Corroborando com a tese de que existe autonomia privada dentro do processo, Godinho (2015, p. 87) traz excelente exemplo: a existência do processo em si é uma

demonstração de autonomia, porque ele só pode ser iniciado com a provocação da parte. Se o próprio processo só existe em razão do fato de o autor ir a juízo para perseguir um direito, iniciando-o, é evidente que a vontade tem relevância nesse campo, apesar das limitações trazidas pelo caráter público do processo.

2.3.1.1 Princípio do respeito ao autorregramento da vontade no processo

A evidente presença da autonomia privada no novo processo civil brasileiro consagrou um novo princípio, implícito no CPC/15: o autorregramento da vontade, que se traduz em conjunto de poderes que podem ser praticados pelas partes, com liberdade variada (NOGUEIRA, 2016, p. 136). O objetivo deste princípio é propiciar as partes um ambiente processual onde seja possível o exercício da autonomia privada, apenas com as limitações estritamente necessárias.

Afinal, as partes, como destinatárias principais do provimento jurisdicional, muitas vezes, estão mais aptas do que o juiz para tomar decisões sobre seus rumos e providências, em consonância como os objetivos publicísticos do processo (GRECO, 2011, p. 721).

O autorregramento se distribui em quatro zonas, sendo a presença de uma delas suficiente para configurar uma situação de autonomia:

a) liberdade de negociação (zona das negociações preliminares, antes da consumação do negócio); b) liberdade de criação (possibilidade de criar novos modelos negociais atípicos que mais bem sirvam aos interesses dos indivíduos); c) liberdade de estipulação (faculdade de estabelecer o conteúdo do negócio); d) liberdade de vinculação (faculdade de celebrar ou não o negócio). (DIDIER JUNIOR, 2016, p. 134).

Analisando caso a caso, veremos que em algumas hipóteses há uma abertura maior para a liberdade, e em outras, é possível apenas a concordância ou não do sujeito do negócio. Na primeira situação, a liberdade de negociação, é permitida a alteração em cláusulas de um negócio, antes que ele se concretize. No que tange à liberdade de criação, possibilitada, em âmbito processual, pela cláusula geral de negociação do art. 190, há a zona com mais predominância de autonomia, pois os agentes criam o negócio da forma como preferirem, respeitando alguns limites pré-determinados.

A liberdade de estipulação relaciona-se ao conteúdo do negócio, demonstrando também parcela considerável de autonomia. Finalmente, a zona na qual a liberdade é exercida em menor grau é a de vinculação, pois nesse caso, à parte é facultado somente a anuência ou

não com o negócio, sem possibilidade de modificação ou criação de seu conteúdo. É a única existente em atos processuais em sentido estrito.
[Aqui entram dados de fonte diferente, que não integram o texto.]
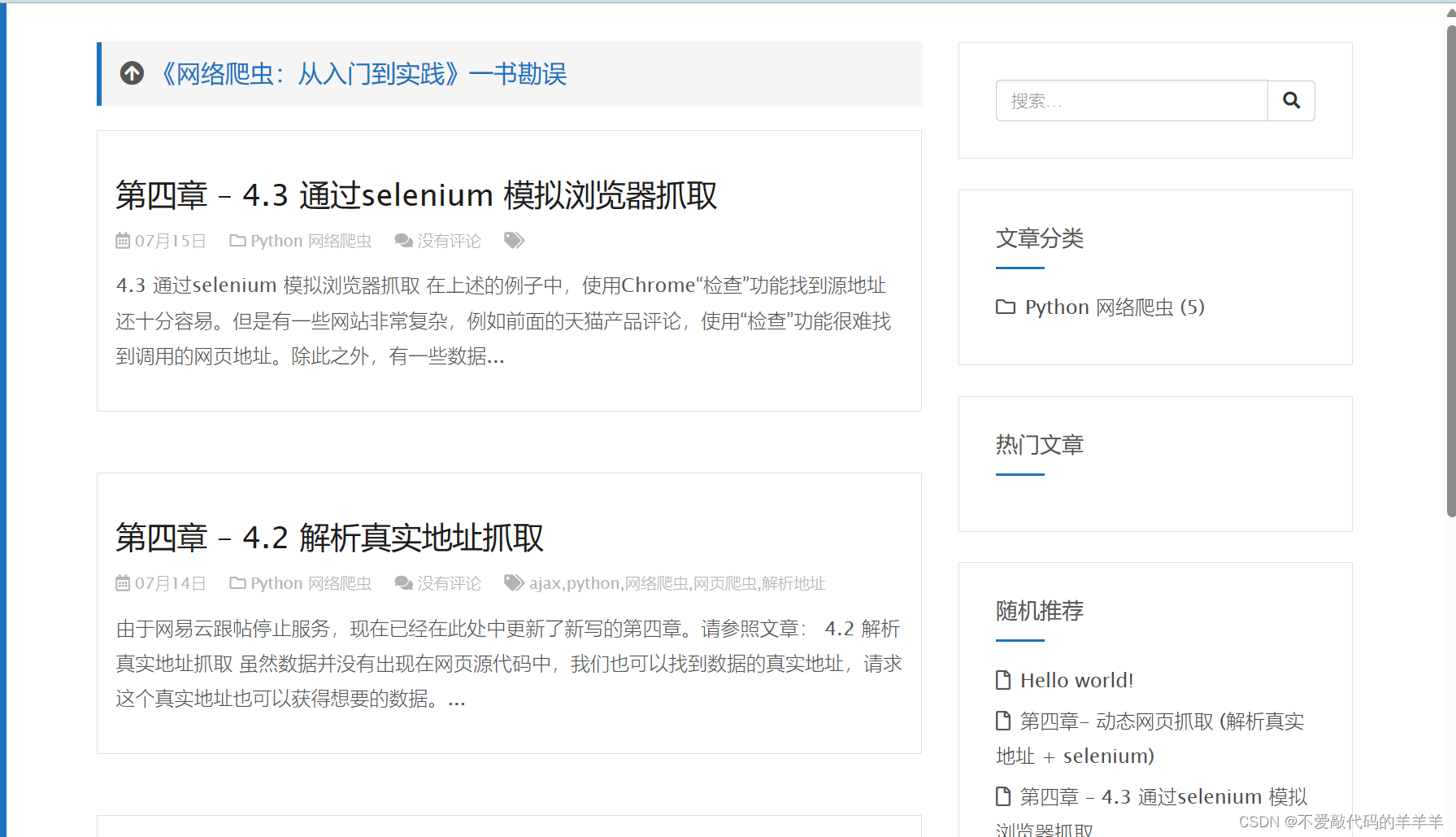Click the tag icon before ajax,python tag list

tap(513, 582)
Didier Jr. (2016, p.137-139) elenca uma série de situações que demonstram a presença do princípio do autorregramento da vontade no CPC/15, como a estruturação deste de modo a estimular a solução do conflito por autocomposição, por meio da mediação e da conciliação, situações em que as partes transacionam acerca de suas vontades e necessidades; a delimitação, na petição inicial, do objeto litigioso do processo; a cláusula geral de negociação processual, que possibilita a criação de diversos acordos de procedimento, pelas próprias partes, respeitando certos limites; e a existência de uma série de negócios processuais típicos, como o negócio de anuência prévia para aditamento ou alteração do pedido ou da causa de pedir até o saneamento (art. 329, II11) e a indicação prévia sobre a preferência de penhora de um bem em específico (art. 848, II12).